Chapter 37 - Like and Love

2.9K 255 4
                                    

Gianna POV

Aku menangis entah berapa lama di dalam dekapan hangat Febian. Laksana anak kecil, barangkali kalian bisa mengatakannya begitu. Mataku sampai kemerahan. Tubuhku sampai linglung, kalau bukan raga Febian yang meraihku agar tetap berdiri tegak, barangkali aku sudah terseok. Rindu yang lama terpendam tumpah ruah di waktu yang sama. Kangen yang disertai air mata melimpah, juga kehangatan melimpah.

Namun kurasa, ada sesuatu yang berbeda dari tangisku ini. Secercah perasaan kelam yang bukanlah rupa sebuah rindu. Sebuah kesedihan mendalam yang mengatakan kalau aku menginginkan hal lain.

Hatiku tidak berani mengucap keinginanku yang satu itu. Takutnya, aku hancur.

"Aku mau banget gini terus sama kamu, tapi aku pengen bawa kamu ke satu tempat." Tawa renyah Febian memenuhi indra pendengaranku. Bahkan tawanya saja mengandung rindu ruah yang begitu dalam. "Ke satu-satunya tempat di mana kita bisa duduk."

"Ada kursi si surga?" Jemariku mengusap air mataku, hidungku menarik kencang ingus agar tidak ikut serta tumpah ruah.
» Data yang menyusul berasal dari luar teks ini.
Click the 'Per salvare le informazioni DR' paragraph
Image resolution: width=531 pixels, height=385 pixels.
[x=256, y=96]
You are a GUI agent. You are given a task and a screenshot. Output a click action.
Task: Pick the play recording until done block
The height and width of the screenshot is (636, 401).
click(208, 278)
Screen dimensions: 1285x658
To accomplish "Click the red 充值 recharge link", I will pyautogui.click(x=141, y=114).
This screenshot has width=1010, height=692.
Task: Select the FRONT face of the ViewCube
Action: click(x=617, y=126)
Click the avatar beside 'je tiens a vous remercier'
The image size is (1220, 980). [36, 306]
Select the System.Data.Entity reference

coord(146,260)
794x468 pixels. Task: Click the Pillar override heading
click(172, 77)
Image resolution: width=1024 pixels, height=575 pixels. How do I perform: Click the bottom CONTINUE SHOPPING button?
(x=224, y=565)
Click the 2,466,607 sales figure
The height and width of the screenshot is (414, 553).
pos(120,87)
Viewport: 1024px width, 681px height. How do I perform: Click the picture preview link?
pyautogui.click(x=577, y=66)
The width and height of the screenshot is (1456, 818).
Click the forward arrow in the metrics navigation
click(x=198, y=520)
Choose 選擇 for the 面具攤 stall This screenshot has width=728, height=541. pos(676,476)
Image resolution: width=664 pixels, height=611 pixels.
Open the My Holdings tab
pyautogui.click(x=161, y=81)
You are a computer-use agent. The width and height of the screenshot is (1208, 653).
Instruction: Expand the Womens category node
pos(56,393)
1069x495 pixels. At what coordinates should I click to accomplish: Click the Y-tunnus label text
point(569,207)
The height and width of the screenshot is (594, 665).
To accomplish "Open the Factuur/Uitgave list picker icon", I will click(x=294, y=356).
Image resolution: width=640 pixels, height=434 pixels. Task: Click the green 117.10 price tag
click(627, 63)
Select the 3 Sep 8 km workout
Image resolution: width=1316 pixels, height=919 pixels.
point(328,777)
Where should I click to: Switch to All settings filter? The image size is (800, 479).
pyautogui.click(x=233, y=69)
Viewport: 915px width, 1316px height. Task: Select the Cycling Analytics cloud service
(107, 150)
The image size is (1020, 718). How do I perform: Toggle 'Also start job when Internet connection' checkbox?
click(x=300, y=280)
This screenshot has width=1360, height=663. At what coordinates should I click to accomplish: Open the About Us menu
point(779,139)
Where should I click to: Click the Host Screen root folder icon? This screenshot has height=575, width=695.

Sedangkan Febian lagi-lagi tertawa, kali ini, tangannya bonus mengacak rambutku gemas.

"Mana mungkin? Kalau ada pun cuman takhta yang boleh didudukin Tuhan, Gia." Benar juga. "Tapi ada tempat yang pengen aku kasih tunjuk ke kamu."

"Mana?"

Tangannya yang terjulur kepadaku, jemari-jemarinya yang panjang, tampak sangat menggiurkan untuk diraih. "Aku tunjukin jalannya."

Sembari berjalan melewati lantai kaca nan kokoh ini, kami bercengkerama. Banyak hal kami ucapkan. Kebanyakan, adalah dariku yang mencoba untuk membicarakan kehidupanku setelah kematian Febian. Banyak cerita pahit yang berlalu. Jelas aku tidak menceritakan yang semacam itu kepada Febian. Seperti ibunya yang mengamuk padaku, ataupun ayahnya yang melarangku lagi untuk berkunjung ke rumah Febian, bahkan ketika aku rindu sekalipun.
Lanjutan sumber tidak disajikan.